Virunga’s White Savior Complex

How the Film Distorts the Politics and People of Congo

Virunga National Park Joseph King / Flickr

It is easy to see why the Oscar-nominated film Virunga has received such widespread acclaim. Shot in the majestic Virunga National Park, an endangered World Heritage site situated in the conflict-ridden eastern Democratic Republic of the Congo, the film draws attention to the threats posed to the park’s wildlife by both the British oil exploration company SOCO International and rebel groups. Consequently, appreciation for the film becomes confounded with support for the noble cause of saving Virunga. But the resulting sense of moral righteousness obscures several serious problems with the documentary: it omits crucial aspects of the violent colonial origins of Virunga, and it marginalizes the voices of the people who live in and around the park. As a result, the film perpetuates racial stereotypes and oversimplifies politics and conflict in Congo.

Virunga was created in 1925 and christened Albert National Park after King Albert I of Belgium. The land that was incorporated into the park, which was gradually extended up to two million acres, contained entire villages, farmland, grazing and hunting grounds, fishing areas, zones for the collection of wood and natural medicine, and places of worship and rituals. The park’s founders favored the so-called fortress approach to conservation, which restricts human presence within the park, so local inhabitants were banned from their lands. These forced evictions intensified land conflicts caused by the Europeans’ creation of large-scale plantations in portions of the park.

Up to this day, the people living near Virunga are ambivalent about the park.
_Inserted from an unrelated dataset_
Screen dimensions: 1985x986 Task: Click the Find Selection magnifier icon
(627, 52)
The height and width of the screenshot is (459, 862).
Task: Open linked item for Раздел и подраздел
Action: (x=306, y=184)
Many feel that they have been pushed off their ancestral lands, according to research conducted by Congo scholar Paul Katembo Vikanza. As farmers living around Virunga repeatedly explained, the park’s colonial origins elicit the feeling that the park was “created by the Muzungu [white person], for the Muzungu.”This unsavory aspect of the park’s beginnings is ignored in the film, which instead offers a highly selective overview of Congo’s history framed around the idea of the resource curse.